A long time ago some very poor people in Macedonia understood completely that their church was not just trying to get their money. We hear about them, “Entirely on their own, they urgently pleaded with us for the privilege of sharing in this service to the saints.” We also hear that “out of the most severe trial, their overflowing joy and their extreme poverty welled up in rich generosity” (2 Corinthians 8:1-4) The church was just the place they wanted to be. It gave them the chance to say to their God, “I love you…We love you!”

The cattle on a thousand hills are the Lords. All of the gold at Fort Knox is his. Every dollar bill in your billfold is already his. But he gives you the chance to use the dollar bill to say to him, “I love you.” And it delights his heart when you do it because you are not giving him money but love. That is the currency that God who owns everything does not have until you give it to him.

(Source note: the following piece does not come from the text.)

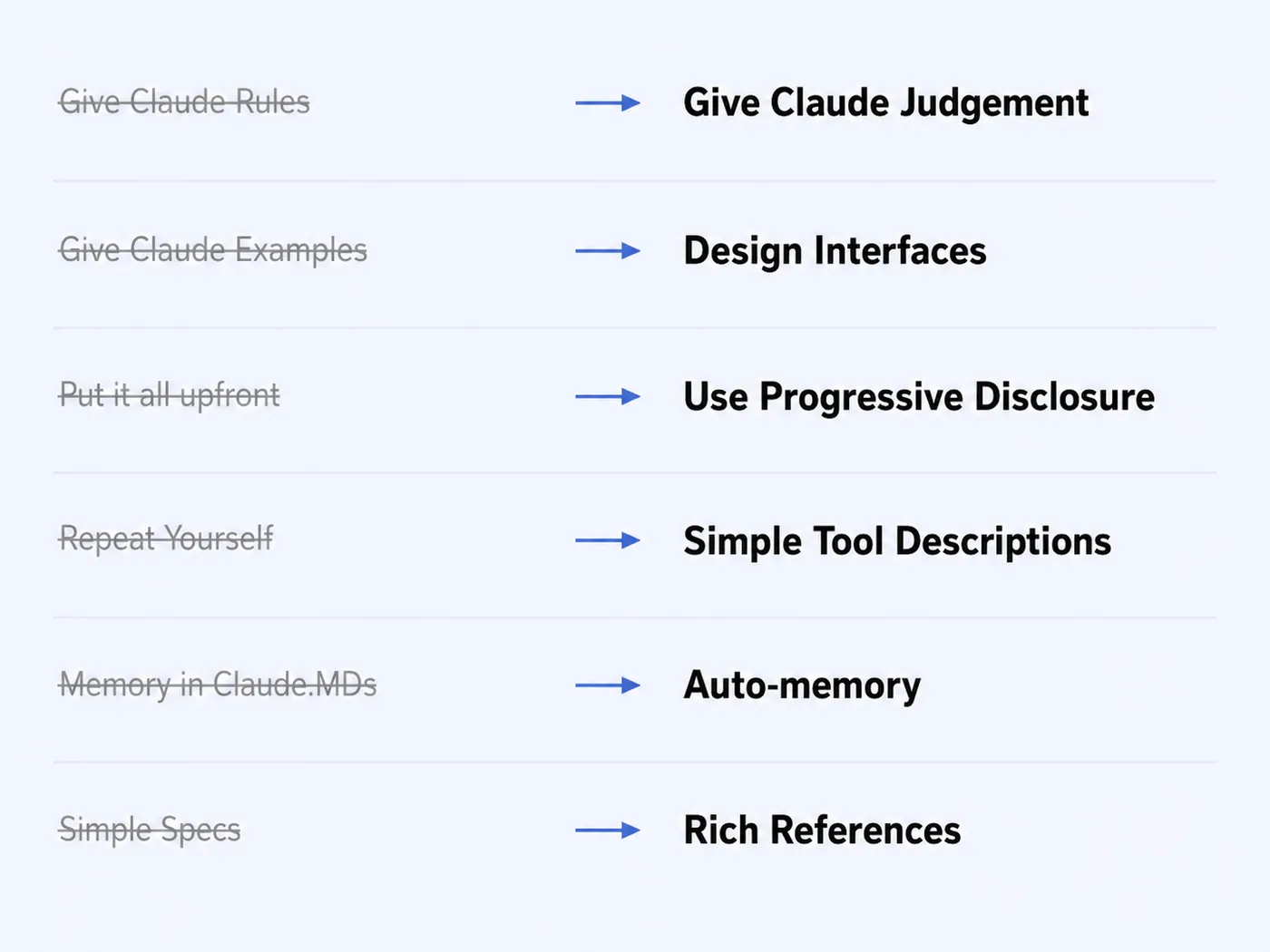Select the crossed-out Put it all upfront
This screenshot has width=1270, height=952.
click(170, 396)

The church doesn’t just want your money.

God wants your love.

Past Experience

What if my past church experience was bad?

What do I do?

Let’s try the naively optimistic answer: “Bad things don’t happen at church!” We could say that, but it just wouldn’t be true. I counseled a young woman who felt she was being run out of the church choir on purpose. I didn’t believe it could happen. Not at church! Turns out, that is exactly what was happening on purpose and in the church. Ouch!

Let’s try a more “Christian” response: “You will just have to forgive and forget.” We could say that, too, but know too well that it is “easier said than done.” When a man or a woman finds out their spouse has been unfaithful, forgiving and forgetting might be a lifetime struggle.

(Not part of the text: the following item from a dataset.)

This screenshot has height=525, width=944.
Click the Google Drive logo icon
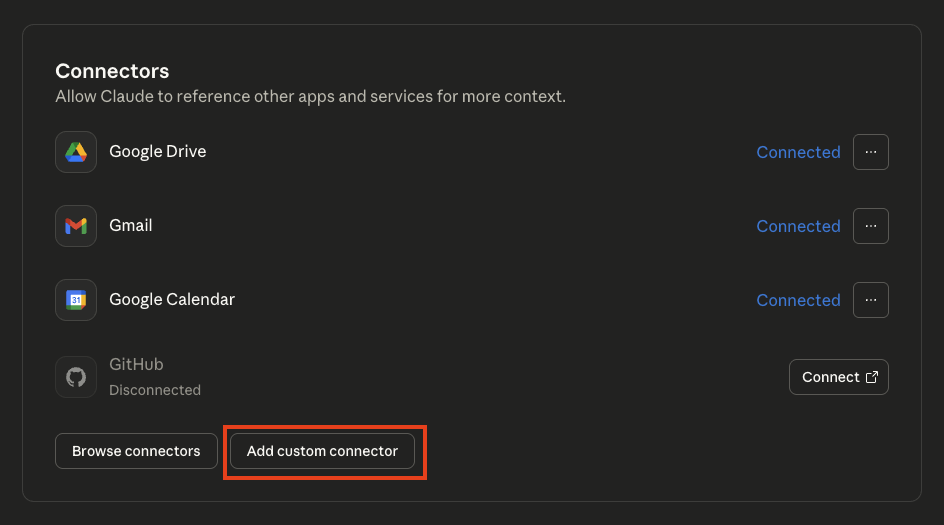point(76,152)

So what do I do? Try another popular approach; maybe someone has it worse than we do. It seems that somehow we find comfort knowing others have experienced worse pain than we have.

Normally I wouldn’t recommend this approach, but I will make one exceptional exception. Let’s go to “church” with Jesus and see what he did when confronted with a bad experience.

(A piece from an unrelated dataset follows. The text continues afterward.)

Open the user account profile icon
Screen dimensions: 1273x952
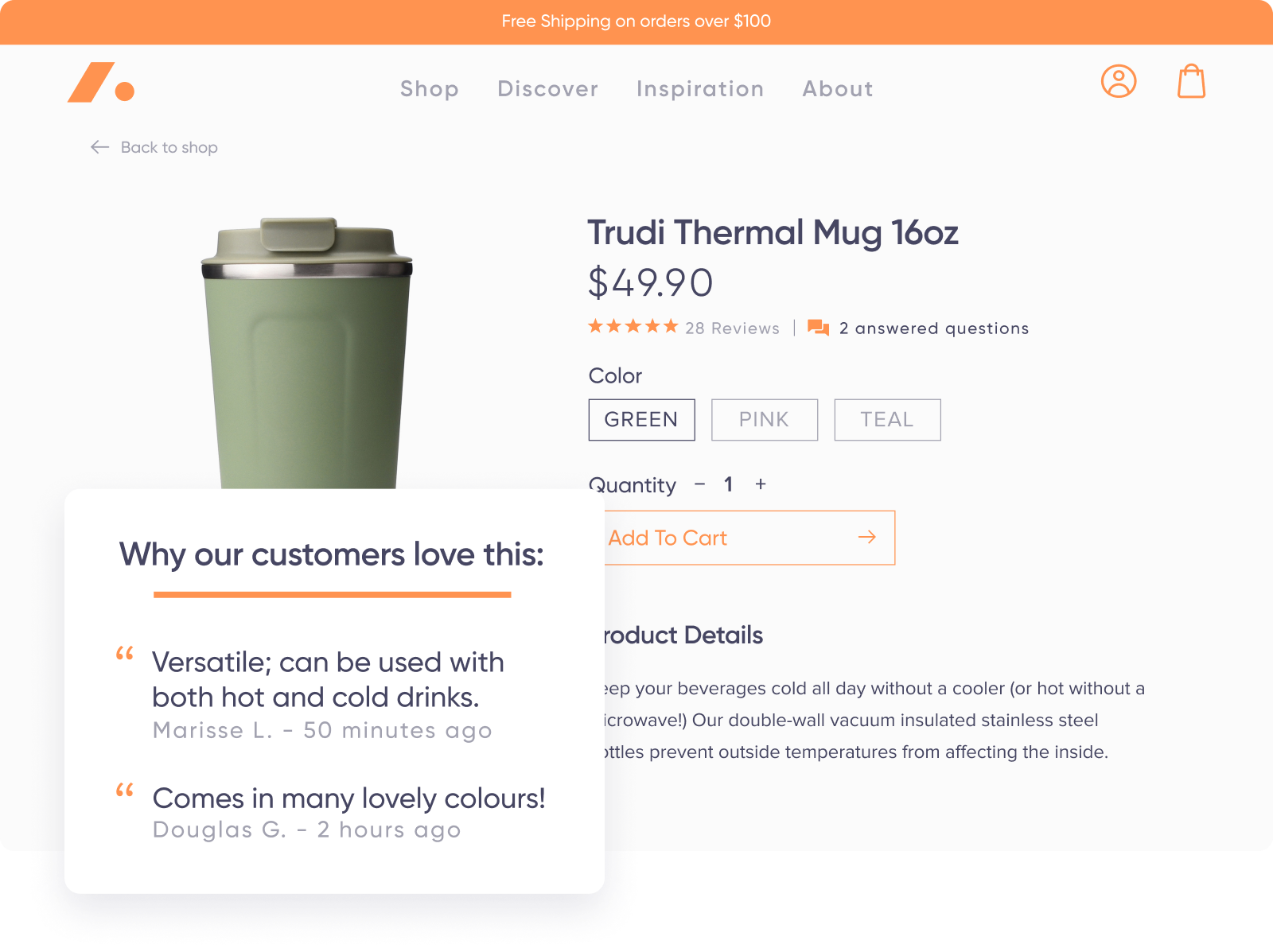tap(1119, 81)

In the Luke 4, we see Jesus in his hometown of Nazareth. On the Sabbath Day Jesus read from Isaiah and declared himself to be the “anointed” one. Initially the town folks liked what they heard, but when Jesus told how they would reject him, we are told that they were “furious” and they “took him to the brow of the hill on which the town was built in order to throw him down the cliff.” This is a bad church experience.

Or go to the gospel of Matthew 26. Here Jesus is called before the elders of the church in Jerusalem. When he declares that he is the “Christ, the Son of God” they “spit in his face . . . struck him with their fists . . . and slapped him.” Subsequently they turned him over to Roman authorities, lied about him, and pleaded that he be executed—which is what happened. This is a bad church experience.

So what did Jesus do? He kept going to church! That is, he kept striving to fulfill the will of God his Father. A bad church experience did not deter his worship, which was most clearly shown in His sacrificial and unconditional love for the sinners he came to save and in his obedience to the will of his Father.

Jesus had a better answer to our question. His answer is reconciliation. In 2 Corinthians 5:19we read: “God was reconciling the world to himself in Christ, not counting men’s sins against them. And he has committed to us the message of reconciliation.”

What do I do if my past church experience was bad? I look past sinners to Jesus, the Savior of sinners. I look at and embrace the message of reconciliation. Jesus will not hurt me, he has healed me—completely and forever. He has forgiven my sins, and he has forgotten them too. That radically changes my attitude and outlook.